(Source records)
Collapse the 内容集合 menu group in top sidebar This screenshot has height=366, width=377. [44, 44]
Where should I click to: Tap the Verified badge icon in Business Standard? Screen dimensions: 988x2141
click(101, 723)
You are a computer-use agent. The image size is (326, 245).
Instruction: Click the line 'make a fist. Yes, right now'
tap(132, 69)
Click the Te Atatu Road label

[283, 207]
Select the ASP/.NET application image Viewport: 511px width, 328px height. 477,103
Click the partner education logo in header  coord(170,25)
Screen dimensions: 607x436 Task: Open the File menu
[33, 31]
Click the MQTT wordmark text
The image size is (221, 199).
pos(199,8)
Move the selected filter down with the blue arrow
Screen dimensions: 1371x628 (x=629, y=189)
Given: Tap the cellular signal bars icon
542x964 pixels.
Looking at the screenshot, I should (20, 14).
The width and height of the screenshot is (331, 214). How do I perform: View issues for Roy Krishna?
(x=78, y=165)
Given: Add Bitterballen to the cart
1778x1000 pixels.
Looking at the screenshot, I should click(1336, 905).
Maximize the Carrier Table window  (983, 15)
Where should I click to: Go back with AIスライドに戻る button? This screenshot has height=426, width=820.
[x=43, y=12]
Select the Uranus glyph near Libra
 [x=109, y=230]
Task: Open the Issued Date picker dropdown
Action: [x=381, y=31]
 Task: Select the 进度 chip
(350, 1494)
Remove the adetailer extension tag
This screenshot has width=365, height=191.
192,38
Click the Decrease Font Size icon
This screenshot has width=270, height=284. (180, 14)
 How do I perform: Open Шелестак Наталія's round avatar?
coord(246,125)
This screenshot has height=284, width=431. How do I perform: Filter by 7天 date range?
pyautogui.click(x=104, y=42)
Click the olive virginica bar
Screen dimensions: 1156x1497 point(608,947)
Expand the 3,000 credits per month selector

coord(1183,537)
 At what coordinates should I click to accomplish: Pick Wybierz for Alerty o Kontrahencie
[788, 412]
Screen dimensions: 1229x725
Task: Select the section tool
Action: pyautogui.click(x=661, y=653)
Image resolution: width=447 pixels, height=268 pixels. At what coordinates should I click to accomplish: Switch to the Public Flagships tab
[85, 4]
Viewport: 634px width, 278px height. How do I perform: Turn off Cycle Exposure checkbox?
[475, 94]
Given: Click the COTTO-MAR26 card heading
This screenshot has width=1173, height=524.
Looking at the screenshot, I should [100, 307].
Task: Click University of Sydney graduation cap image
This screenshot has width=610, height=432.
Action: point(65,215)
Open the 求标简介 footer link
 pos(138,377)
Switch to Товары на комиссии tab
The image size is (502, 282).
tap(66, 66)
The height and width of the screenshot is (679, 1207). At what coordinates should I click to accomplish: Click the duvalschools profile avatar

Exercise objective: Beginning with the line that contains "How do I perform: Open", each line of the records above through the last one must be printed word for word.

Exercise result:
 How do I perform: Open Шелестак Наталія's round avatar?
coord(246,125)
This screenshot has height=284, width=431. How do I perform: Filter by 7天 date range?
pyautogui.click(x=104, y=42)
Click the olive virginica bar
Screen dimensions: 1156x1497 point(608,947)
Expand the 3,000 credits per month selector

coord(1183,537)
 At what coordinates should I click to accomplish: Pick Wybierz for Alerty o Kontrahencie
[788, 412]
Screen dimensions: 1229x725
Task: Select the section tool
Action: pyautogui.click(x=661, y=653)
Image resolution: width=447 pixels, height=268 pixels. At what coordinates should I click to accomplish: Switch to the Public Flagships tab
[85, 4]
Viewport: 634px width, 278px height. How do I perform: Turn off Cycle Exposure checkbox?
[475, 94]
Given: Click the COTTO-MAR26 card heading
This screenshot has width=1173, height=524.
Looking at the screenshot, I should [100, 307].
Task: Click University of Sydney graduation cap image
This screenshot has width=610, height=432.
Action: point(65,215)
Open the 求标简介 footer link
 pos(138,377)
Switch to Товары на комиссии tab
The image size is (502, 282).
tap(66, 66)
The height and width of the screenshot is (679, 1207). At what coordinates should I click to accomplish: Click the duvalschools profile avatar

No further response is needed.